- What is expected
Convert the rows from the line with "Where should I" to the line with "should pyautogui.click(x=1154, y=35)." into a two-column CSV with the headers instruction and click. Write one line per row, with the row's text in the first quoted field and its answer in the second, and replace line breaks with spaces.

● ● ● ●

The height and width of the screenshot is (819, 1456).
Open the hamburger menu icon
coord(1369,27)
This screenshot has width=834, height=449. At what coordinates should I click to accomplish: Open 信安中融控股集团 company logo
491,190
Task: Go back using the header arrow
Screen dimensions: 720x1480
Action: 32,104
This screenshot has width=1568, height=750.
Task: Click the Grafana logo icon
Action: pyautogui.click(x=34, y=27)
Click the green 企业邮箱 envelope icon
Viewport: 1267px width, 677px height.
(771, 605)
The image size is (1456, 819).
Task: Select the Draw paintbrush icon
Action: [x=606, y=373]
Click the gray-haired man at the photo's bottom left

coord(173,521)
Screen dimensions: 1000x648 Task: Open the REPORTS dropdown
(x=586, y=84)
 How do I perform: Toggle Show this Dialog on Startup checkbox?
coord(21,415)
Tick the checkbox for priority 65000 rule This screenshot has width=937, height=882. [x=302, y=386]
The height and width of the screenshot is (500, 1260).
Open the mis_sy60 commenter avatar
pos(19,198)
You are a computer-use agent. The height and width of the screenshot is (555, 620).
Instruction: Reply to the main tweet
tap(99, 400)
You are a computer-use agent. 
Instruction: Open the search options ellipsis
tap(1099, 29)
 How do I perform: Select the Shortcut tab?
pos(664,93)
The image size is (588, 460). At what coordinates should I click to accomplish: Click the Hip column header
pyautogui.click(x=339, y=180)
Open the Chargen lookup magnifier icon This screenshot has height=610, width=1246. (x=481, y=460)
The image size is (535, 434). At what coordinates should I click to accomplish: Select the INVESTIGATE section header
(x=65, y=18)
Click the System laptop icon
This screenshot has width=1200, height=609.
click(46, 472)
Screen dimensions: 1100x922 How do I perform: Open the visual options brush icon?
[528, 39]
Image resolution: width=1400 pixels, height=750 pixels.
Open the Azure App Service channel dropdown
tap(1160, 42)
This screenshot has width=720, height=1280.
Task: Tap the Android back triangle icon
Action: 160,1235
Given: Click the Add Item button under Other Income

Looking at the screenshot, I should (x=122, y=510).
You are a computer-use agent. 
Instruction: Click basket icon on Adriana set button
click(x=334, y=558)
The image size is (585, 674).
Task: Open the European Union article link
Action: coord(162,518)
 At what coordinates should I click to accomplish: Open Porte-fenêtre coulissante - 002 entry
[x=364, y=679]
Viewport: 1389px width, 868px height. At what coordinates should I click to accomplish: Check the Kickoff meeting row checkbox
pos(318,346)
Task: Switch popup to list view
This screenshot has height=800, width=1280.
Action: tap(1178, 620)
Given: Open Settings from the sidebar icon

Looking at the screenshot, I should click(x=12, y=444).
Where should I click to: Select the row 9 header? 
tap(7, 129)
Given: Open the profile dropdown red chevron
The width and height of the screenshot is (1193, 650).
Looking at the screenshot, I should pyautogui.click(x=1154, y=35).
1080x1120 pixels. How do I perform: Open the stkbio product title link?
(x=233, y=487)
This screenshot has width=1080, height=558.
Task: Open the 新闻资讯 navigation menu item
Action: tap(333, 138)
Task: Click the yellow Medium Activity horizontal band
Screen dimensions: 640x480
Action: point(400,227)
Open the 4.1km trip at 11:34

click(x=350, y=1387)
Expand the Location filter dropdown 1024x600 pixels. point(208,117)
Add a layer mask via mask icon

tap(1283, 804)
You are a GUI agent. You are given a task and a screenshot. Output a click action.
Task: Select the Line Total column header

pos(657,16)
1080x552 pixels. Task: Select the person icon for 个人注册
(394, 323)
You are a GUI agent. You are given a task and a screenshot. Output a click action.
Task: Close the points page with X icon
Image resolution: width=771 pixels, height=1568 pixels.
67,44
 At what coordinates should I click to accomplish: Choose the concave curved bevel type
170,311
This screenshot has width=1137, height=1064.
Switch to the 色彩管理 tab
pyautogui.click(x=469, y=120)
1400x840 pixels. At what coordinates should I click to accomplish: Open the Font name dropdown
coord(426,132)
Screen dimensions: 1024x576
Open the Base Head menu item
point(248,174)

● ● ● ●

- Result of the exercise
instruction,click
"Where should I click to: Select the row 9 header?","tap(7, 129)"
"Given: Open the profile dropdown red chevron The width and height of the screenshot is (1193, 650).","Looking at the screenshot, I should pyautogui.click(x=1154, y=35)."